PASSAGE SHOWN
Content starts

# 6yr. old fell out of the top bunk !



## chipb43 (Mar 22, 2004)

We just took our second camping trip in the 21RS and my 6 year old fell out of the top bunk.







It was about 3 am. that we heard a thud and then crying. I flew out of the bed hopped the 85 lb. Lab in the floor and grabbed him in a matter of seconds. He didn't cry much and didn't seem to have a scratch on him. I am not sure he even woke up. He didn't even remember it in the morning. The next night we had him turn around and sleep with his head toward the window and behind the bathroom wall keeping most of his body protected from another roll-over. I still want to put up some kind of side rail. We have bunk beds at home that basically have a rail that slides between mattress and board. I remember seeing someone posted a picture of one they had. I believe it was a metal one that they may have bought. I may decide to just make something.


----------



## California Jim (Dec 11, 2003)

Hello Chip, and I'm glad your son is OK after his fall. It's scary and amazing to see just how durable the little ones can be sometimes. My 2 year old also fell from the top bunk but for a different reason (ladder).

Not long ago we had a very active topic about this you can read here:

Bunkbed Rail & Ladder

FYI, my 28BHS has bunk beds that are half closed in by the bathroom wall. We make both girls sleep head first into the bunks so when they roll around they don't fall out. This has worked well for us and without incident. We also make the little one sleep on the bottom.

Best of luck with whatever modification you decide to do.


----------



## Y-Guy (Jan 30, 2004)

Chip I'm sorry to hear about that, glad everything is okay though. I sleep much better now with our setup, though anything will work. You just need to decide if you want build it yourself or buy one. The thread above goes over much of the various choices we've all made. If you want, here is my site pages with our mod, just click here.


----------



## hatcityhosehauler (Feb 13, 2004)

Wow, talk about coincidence. Glad your boys ok. While camping this past weekend, my son 5 yo son did the same thing, except he wasn't in the top bunk. Didn't wake up though, and I impressed my wife with the agility I displayed extricating myself from the rear slide, and dashing up to the bunk house.

Its kinda funny too, as earlier that evening, my wife and I were talking, and figured my son would be ok, as he normally doesn't move much while sleeping, while my 3 yo daughter moves from one end of the bed to the other about 5 times a night. Oh well, I guess I'm just going to have to make a trip to the lumber yard to get those ladder/railing built like yours Steve.

Tim


----------



## kimacobb (Apr 4, 2004)

Content ends

THE DATA
Content starts

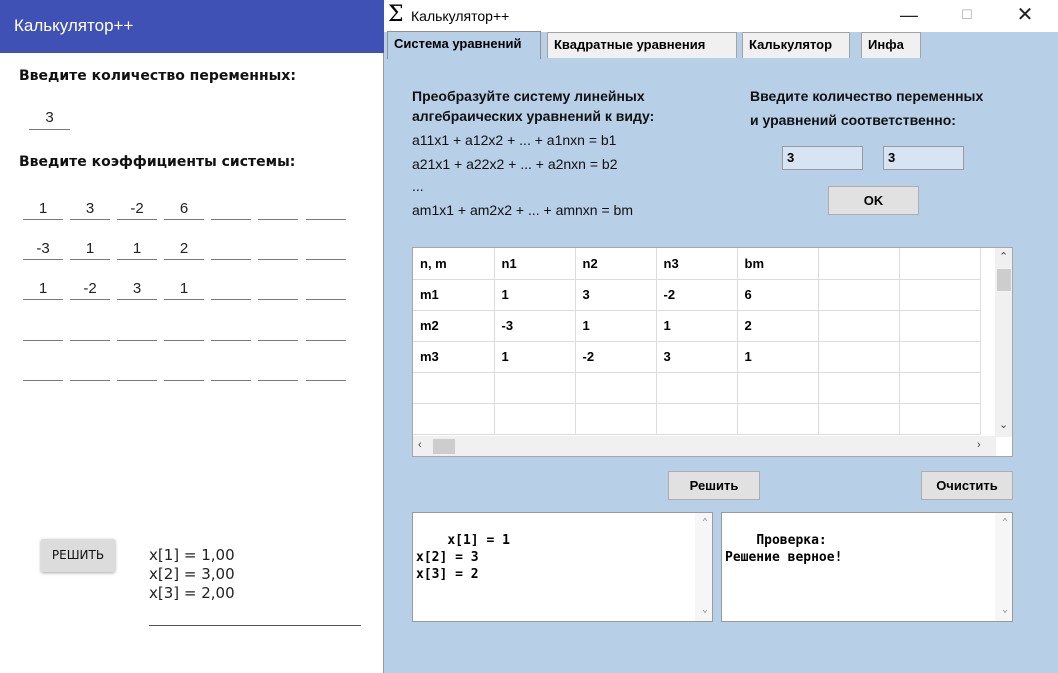 The image size is (1058, 673). What do you see at coordinates (714, 486) in the screenshot?
I see `solve-button: Решить` at bounding box center [714, 486].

Content ends

TASK INSTRUCTIONS
1. Repeat the stretch of the bunk-bed thread from "## California Jim" through "on the bottom.", word for word.
2. Answer these questions from the bunk-bed thread:
(a) At about what time did chipb43 hear the thud?
(b) What trailer model does California Jim own?
(c) How old is hatcityhosehauler's daughter?
3. Recast the paragraph of the bunk-bed thread that begins "FYI, my 28BHS has bunk beds" as a short bulleted list that keeps its main facts.
The material above has no connection to the bunk-bed thread.

YOUR RESPONSES
1.
## California Jim (Dec 11, 2003)

Hello Chip, and I'm glad your son is OK after his fall. It's scary and amazing to see just how durable the little ones can be sometimes. My 2 year old also fell from the top bunk but for a different reason (ladder).

Not long ago we had a very active topic about this you can read here:

Bunkbed Rail & Ladder

FYI, my 28BHS has bunk beds that are half closed in by the bathroom wall. We make both girls sleep head first into the bunks so when they roll around they don't fall out. This has worked well for us and without incident. We also make the little one sleep on the bottom.

2.
(a) About 3 am.
(b) A 28BHS.
(c) Three years old.

3.
- The 28BHS has bunk beds half enclosed by the bathroom wall.
- Both girls sleep head first into the bunks so they do not fall out when they roll around.
- This arrangement has worked well, without incident.
- The younger child sleeps on the bottom bunk.